The 10 Biggest Cloud Outages Of 2024

AT&T, Verizon, CrowdStrike and Microsoft are among the companies that experienced major cloud service outages during the last year.

A February AT&T outage that received attention by federal regulators. Issues in September for Verizon customers. And a certain cybersecurity vendor’s update that crashed Windows machines worldwide.

These are among the biggest cloud service outages the world faced in 2024 (as of Dec. 4).

For the list CRN focused on cloud issues of particular importance to solution providers, skipping outages for consumer products including Meta’s Facebook and Instagram, whose March 5 outage ranked as the largest of the year by Downdetector parent Ookla with more than 11.1 million people reporting issues.

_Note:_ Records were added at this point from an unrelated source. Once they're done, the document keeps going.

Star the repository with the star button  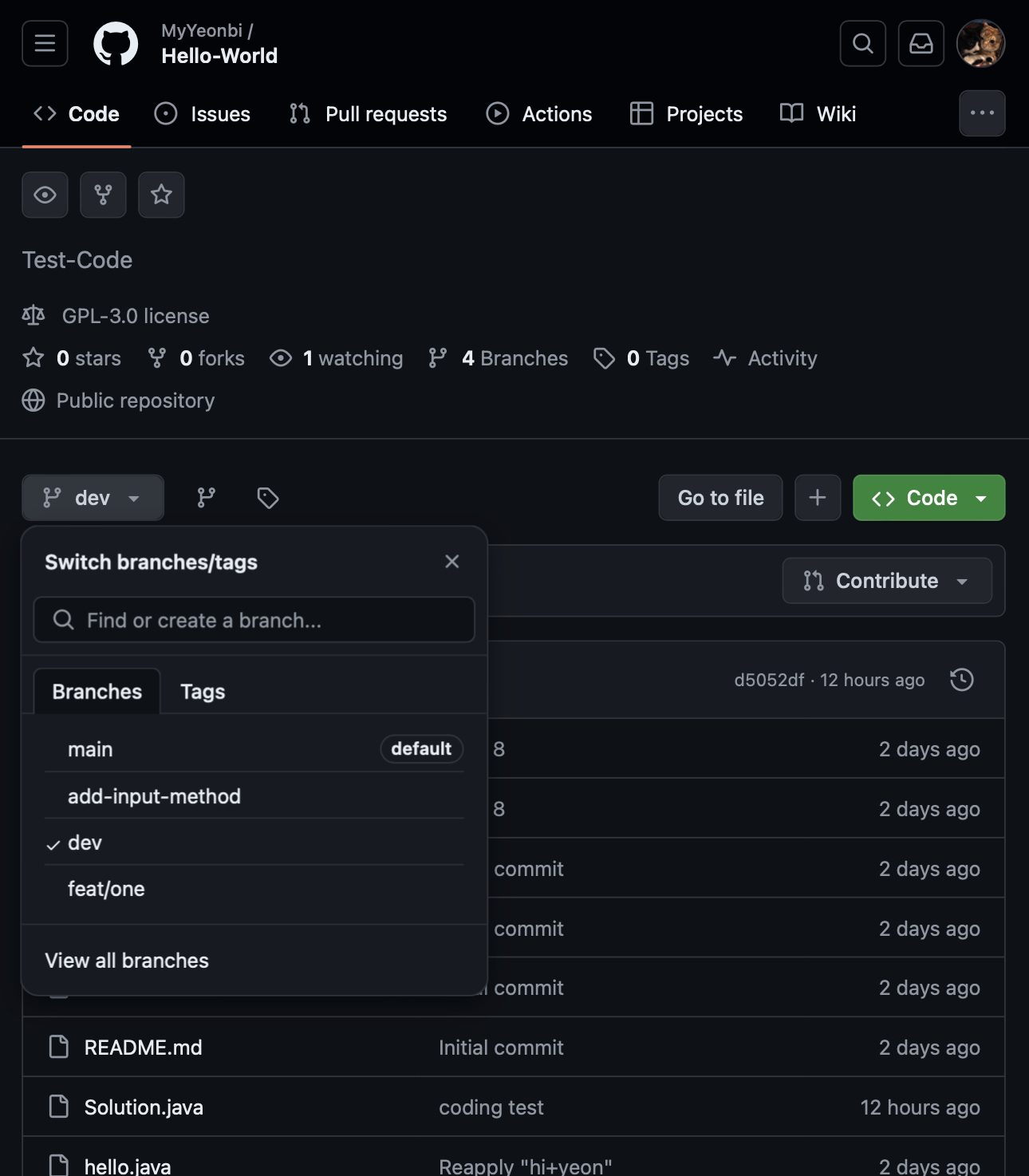click(161, 195)
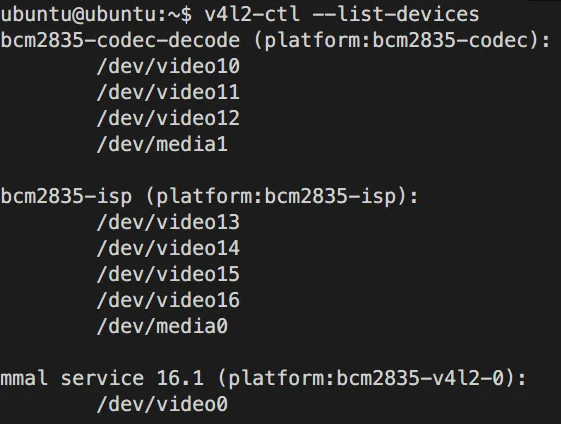Click the /dev/video12 path
The height and width of the screenshot is (424, 561).
pyautogui.click(x=168, y=118)
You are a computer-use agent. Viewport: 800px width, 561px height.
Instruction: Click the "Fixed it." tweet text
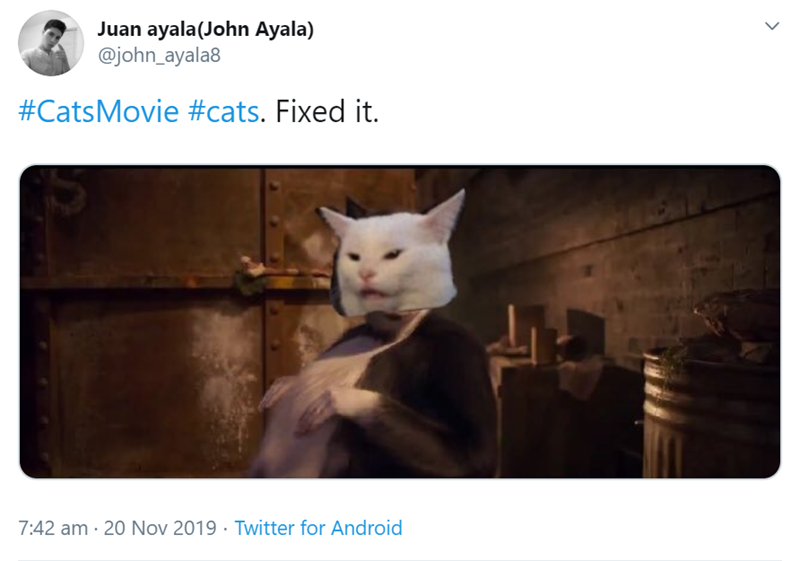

[RELATED: 2024 Year In Review]

2024 Cloud Outages

An October report from observability tech provider New Relic, based on a survey of 1,700 technology professionals worldwide, showed that the median annual downtime from high-impact outages was 77 hours, with an hourly cost of up to $1.9 million in lost revenue and productivity and other expenses.

Engineering teams said they devote 30 percent of their time, 12 hours of every 40-hour work week, addressing service interruptions, the report found. Network failure, third-party or cloud provider service failure, and human error were the leading causes of unplanned outages.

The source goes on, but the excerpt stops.